The surge reverses a downward trend seen over the past two weeks, but reflects the latest data showing increased cases, virus levels in wastewater and new hospital admissions.
The number of people in hospital reported each week by the BCCDC includes both those hospitalized for severe cases of COVID-19 and those hospitalized for other reasons who happen to test positive.
Health officials estimate that between 40 and 50 percent of people hospitalized with COVID-19 are there because of the disease at some point, while the rest are coincidences.
Before January 2022, the BCCDC reported the total number of hospitalizations to exclude incidental cases. Since moving to the current model — known as the “hospital count” — the center has reported up to 985 people hospitalized with COVID-19 on a Thursday and just 188.
This week’s total of 222 is still below the lowest total ever recorded in 2022, which was 255.
Notably, the increase in the hospital count this week is entirely due to a surge in the Fraser Health region, which accounts for almost half of the provinces’ total, with 102 people hospitalized with the coronavirus.

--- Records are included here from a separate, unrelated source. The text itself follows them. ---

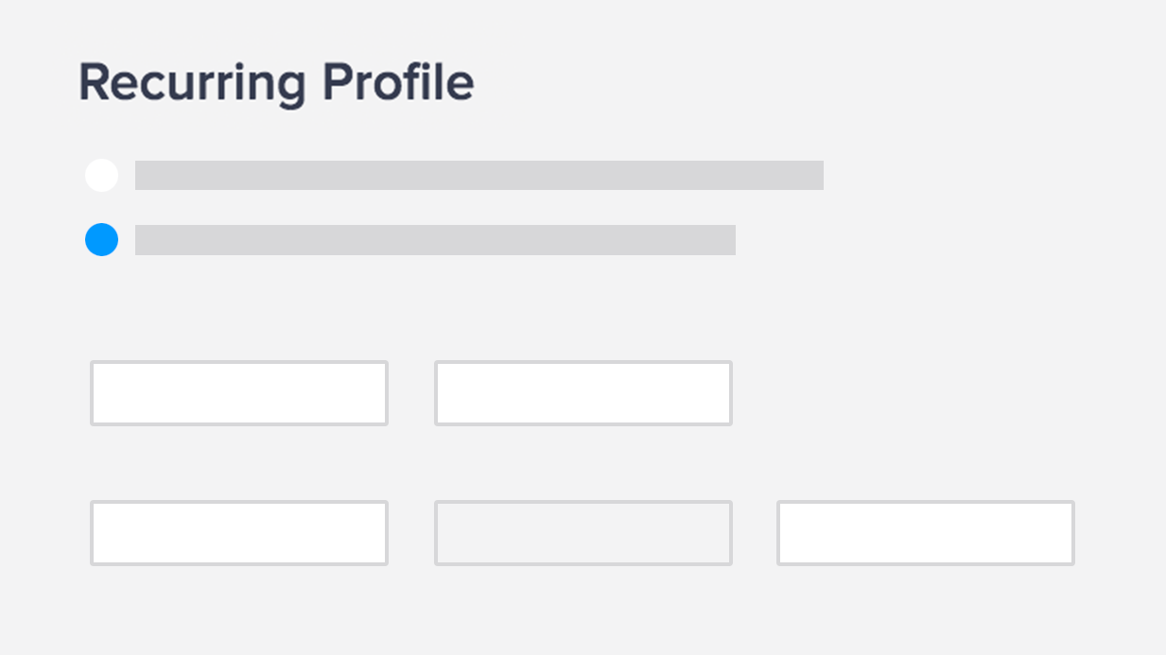Screen dimensions: 1166x655
Task: Click the bottom-left white text box
Action: coord(239,533)
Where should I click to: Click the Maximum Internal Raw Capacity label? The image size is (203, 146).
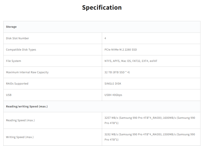click(27, 72)
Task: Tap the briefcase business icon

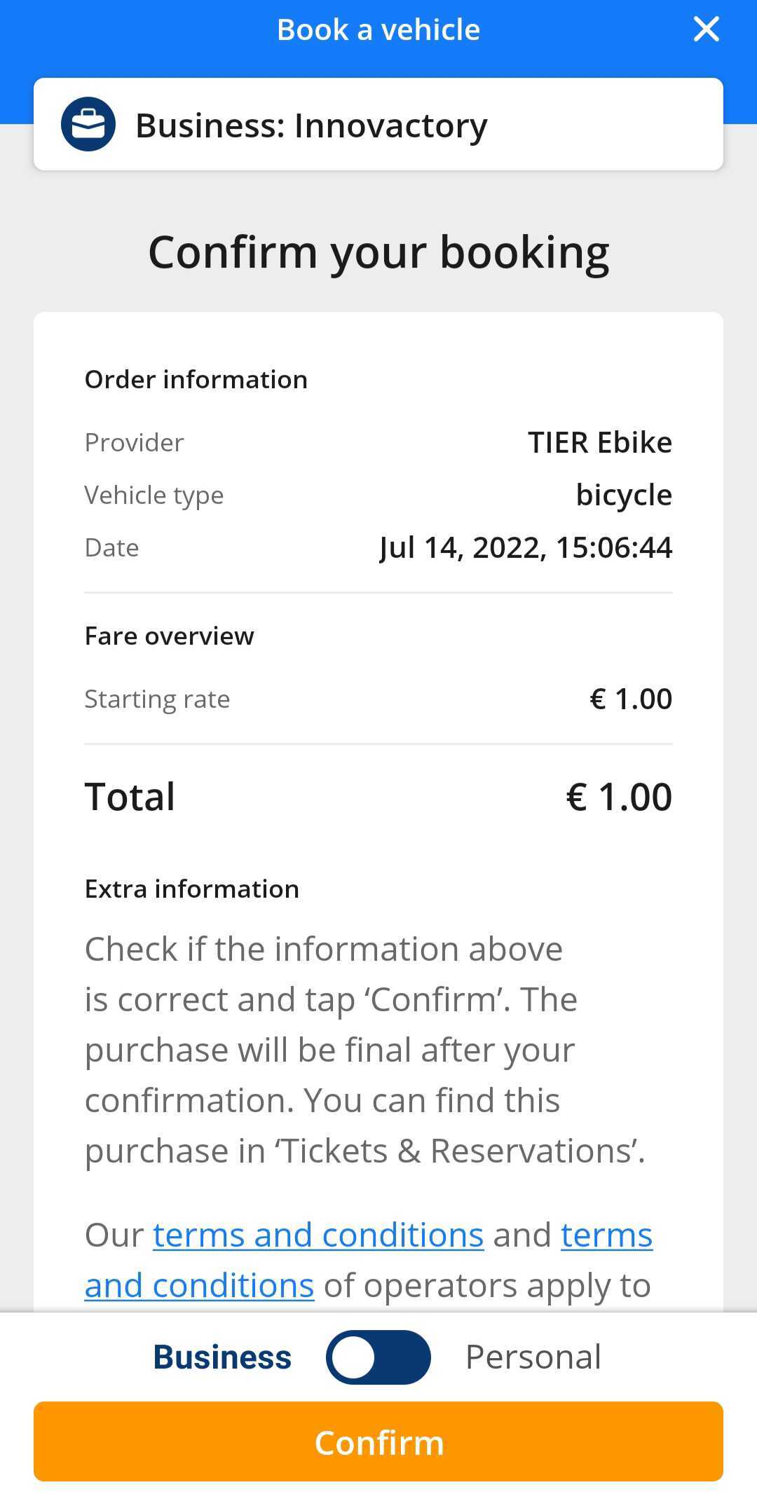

As BC’s largest regional health authority by population, Fraser Health almost always has the largest share of COVID-19 hospitalizations, but its increase this week from 71 to 102 hospitalizations contrasts with an ongoing decline at neighboring Vancouver Coastal Health.
VCH, BC’s second-most populous health agency, had just 43 COVID-19 patients in its hospitals as of Thursday, the lowest total in any year.
OTHER DATA
In last week’s COVID-19 update, most available BCCDC data pointed to declining transmission of the coronavirus. The official number of cases fell compared to the previous week, as did the number of new hospital admissions.
Outliers were sewage monitoring data released by the BCCDC during the day on Thursdays. It showed significant jumps in concentrations of the SARS-CoV-2 virus across all monitored treatment regimens in the province.
This week, other measures have caught up with the sewage data.
The BCCDC on Thursday reported 374 new laboratory-confirmed cases of COVID-19 for the period March 5-11, the last “epidemiological week.”
This total represents an increase from the total for the last epidemiological week, when 347 new cases were confirmed.
Case counts reported by the BCCDC do not – and cannot – capture every COVID-19 infection emerging in the province. The official case count excludes reinfections and only includes cases confirmed by laboratory-based testing, which is unavailable to the vast majority of BC residents under the province’s current testing strategy.
Nonetheless, the trend in official caseload tends to coincide with the trend in effluent surveillance and new hospital admissions, providing evidence of increasing transmission when increasing and decreasing transmission when decreasing.
This week, the BCCDC reported 102 people newly hospitalized with COVID-19 from March 5-11. That number is subject to change as data becomes more complete, and officials typically revise it upwards in the following week’s update.
Last week, the BCCDC initially reported 79 new hospitalizations for the period February 26-March 4. That total has since been revised to 108.
The higher reported starting point for new hospital admissions this week suggests higher rates of infection in the community in recent weeks.